Mas a questão coloca-se noutro plano, prévio: o plano científico. Não faz sentido uma instituição do sistema científico (porque é nessa qualidade que ela é percebida no momento do debate público) defina um indicador, o calcule e apresente os resultados para discussão pública sem previamente sujeitar o conceito que lhe está subjacente, o seu significado preciso, a sua forma de cálculo, ... à opinião crítica da restante comunidade científica (um debate público de divulgação não cumpre esta função).
Se assim não for, o Observatório não se distingue de um órgão de comunicação social (como o Expresso), que pegou nos dados disponibilizados pelo INE e os agregou sem qualquer método reconhecido e validado previamente pela comunidade científica.


Anónimo disse...

Mais uma pequena achega.

"disponível para debate e escrutínio com os pares ..."

O escrutínio com os pares (outros intervenientes no sistema científico) faz-se noutros fóruns: revistas científicas, conferências científicas, ... e não em debates públicos.

Nuno Serra disse...

Demorei um pouco mas acho que já percebi: o estimado Anónimo das 14h58 e 15h01 o que quer mesmo é restringir a discussão a estes rodriguinhos em torno da normatividade científica, não é?
Enquanto andamos nisto, o essencial do debate fica a marinar, certo?

Anónimo disse...

Caro Nuno Serra,

A questão de fundo mais importante é sem qualquer dúvida a análise do desemprego. Nesse sentido a análise do Expresso, do Observatório e do FMI aí estão para que o assunto possa ser discutido publicamente.
Sem prejuízo, pensei (erradamente) que também estava interessado em reflectir sobre a forma de actuar do Observatório.
Peço desculpa por ter tomado o seu tempo e, principalmente, por ter ocupado o seu espaço de comentários. Se quiser pode apagar esta discussão lateral para não desviar a atenção do essencial do seu post. Pessoalmente gostei da oportunidade de reflectir sobre o assunto. Obrigado.

Anónimo disse...

O Anónimo das 14h58 e 15h01 acha que conhecimento é só o habitual.

Nunca aceitaria o salto das newtonianas para as relatividades.

Chama-se burocracia funcionária, essa que à análise prefere o cálculo.

Nuno Serra disse...

Caro anónimo,
Não dei o meu tempo de troca de impressões consigo por perdido. E é bom saber que reconhece existirem dois planos na discussão (pedindo-lhe desculpa por isso pelo processo de intenções que acabei por formular, injustamente).
Sucede porém que fiquei com a percepção de que as opiniões chegaram a um ponto irredutível. Não tem mal nenhum. Trocámos pontos de vista. O consenso não é necessariamente o bom desfecho de debates.
Cumprimentos

Anónimo disse...

24 de abril de 2015 às 09:22:

A culpa é dos homens não do sistema?

Mas que disparate é este?

Sistema como validado cientificamente, pelo que o seu mau uso depende de quem o usa?

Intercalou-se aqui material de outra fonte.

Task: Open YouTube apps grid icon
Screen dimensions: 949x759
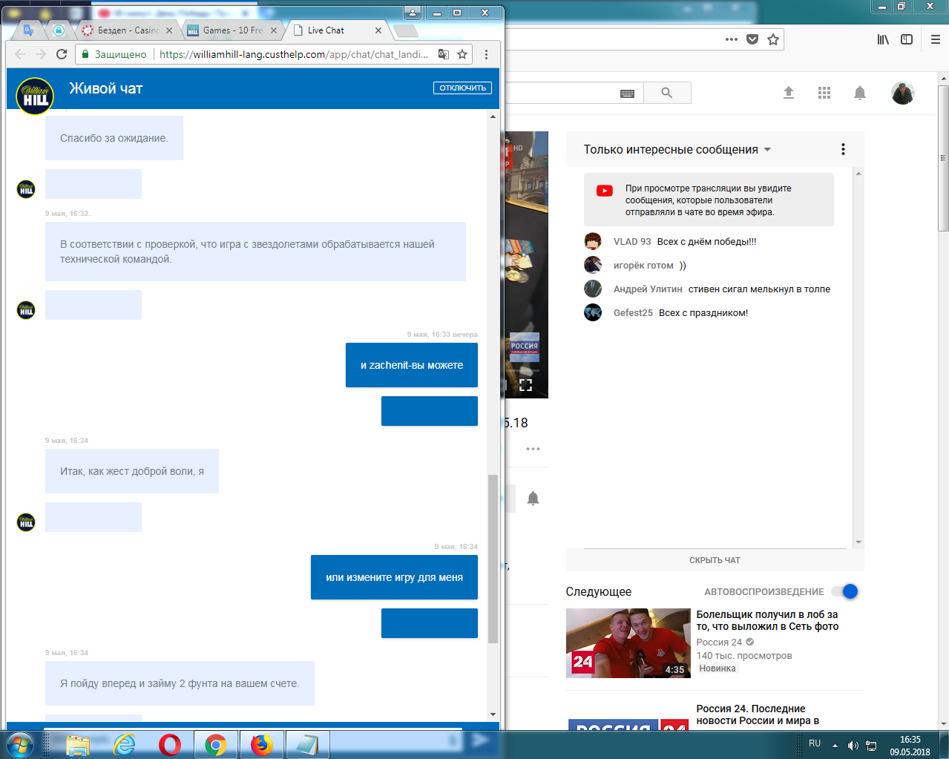Action: (824, 93)
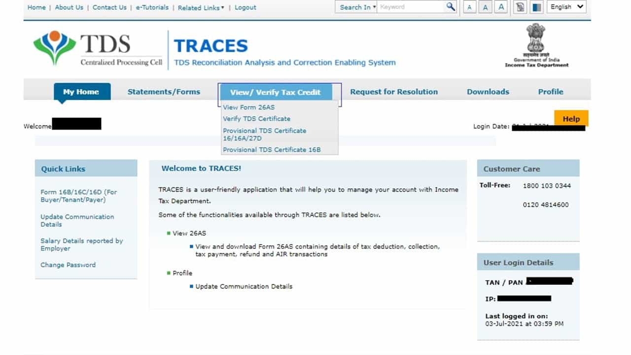Click the magnifying glass search icon

[451, 7]
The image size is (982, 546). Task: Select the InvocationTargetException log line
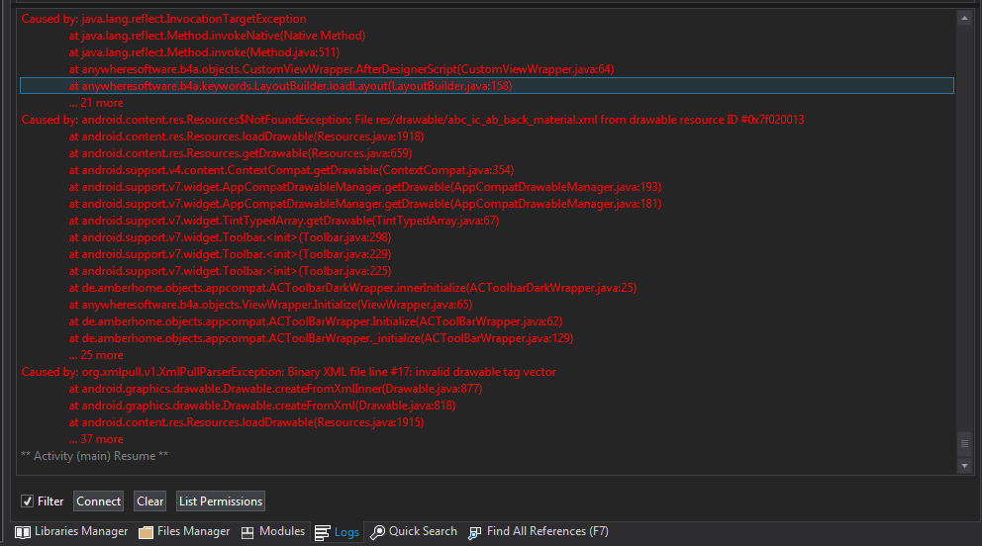pyautogui.click(x=164, y=19)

Um rotundo disparate.Desde quando um sistema iníquo pode continuar a sua órbita em volta da terra?


Mas infelizmente o disparate continuia.
Todos os sistemas são bons pelo menos no papel?

Oh anónimo.Mas o esclavagismo hoje em dia ninguém o defende,pelo menos no papel.

Claro que na prática,essa é outra história. E neste estado do Capitalismo há mesmo quem o defenda na prática quotidiana.